Para responden berasal dari berbagai posisi, mulai reporter, redaktur, hingga pemimpin redaksi di media lokal dan nasional. Hasil riset menunjukkan, hanya 57,4 persen responden yang berstatus karyawan tetap.
Sebanyak 25,5 persen masih berstatus kontrak dan 17 persen bekerja sebagai freelance atau kontributor. Kondisi ini menandakan masih banyak jurnalis perempuan yang berada dalam ketidakjelasan status kerja meski telah mengabdi bertahun-tahun.
Dari sisi jam kerja dan penghasilan, 14 dari 47 responden mengaku bekerja lebih dari 50 jam per minggu. Namun, mayoritas gaji mereka berada di bawah Upah Minimum Provinsi (UMP) Lampung 2025 sebesar Rp2.893.070.
Sebanyak 34 persen atau 16 responden menerima gaji Rp1 juta–Rp2 juta, 6,4 persen bahkan di bawah Rp1 juta. Sementara itu, 34 persen memperoleh Rp2 juta–Rp3 juta dan hanya 17 persen yang menerima Rp3 juta–Rp4 juta. Gaji yang tidak layak tersebut pun masih kerap mengalami pemotongan dan penundaan pembayaran.

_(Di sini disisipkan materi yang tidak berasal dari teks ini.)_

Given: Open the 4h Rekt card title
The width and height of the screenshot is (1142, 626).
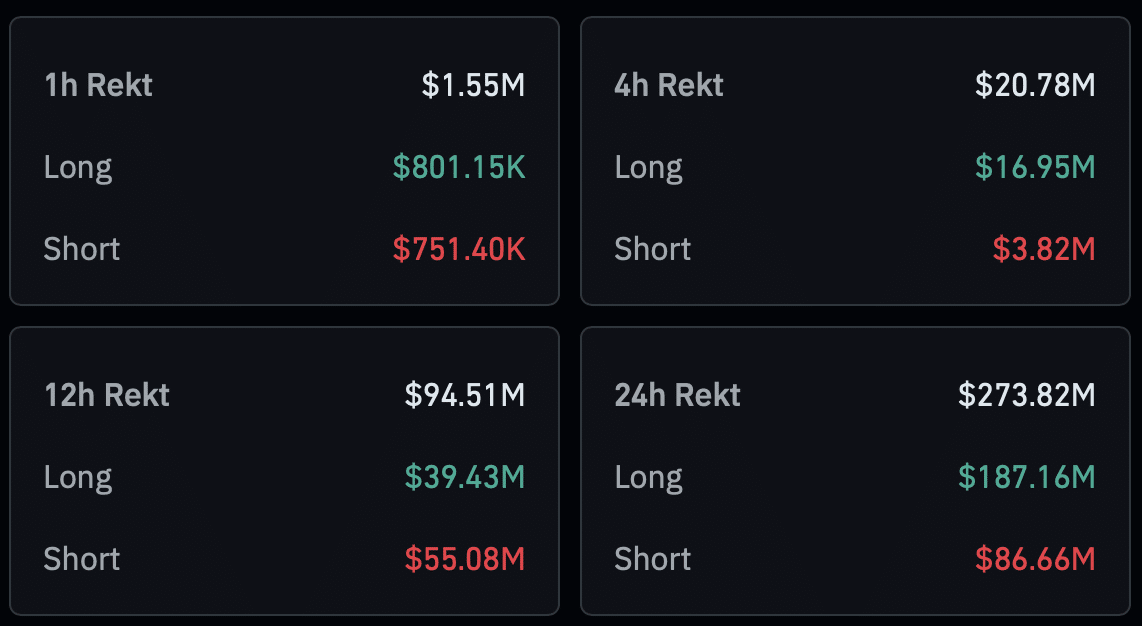Looking at the screenshot, I should point(669,85).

Tak hanya soal upah, riset juga mengungkap sekitar 34 persen media belum menyediakan asuransi kesehatan dan 42 persen belum mendaftarkan jurnalis perempuan ke Jamsostek. Hak lain seperti tunjangan makan, transportasi, telekomunikasi, dan dinas malam belum menjadi prioritas perusahaan media.
"Di tengah kondisi tersebut, jurnalis perempuan juga menghadapi diskriminasi dan pelecehan seksual. Sebanyak 11 dari 47 responden mengaku menjadi korban pelecehan seksual, baik secara verbal, fisik, maupun online," jelas Dian.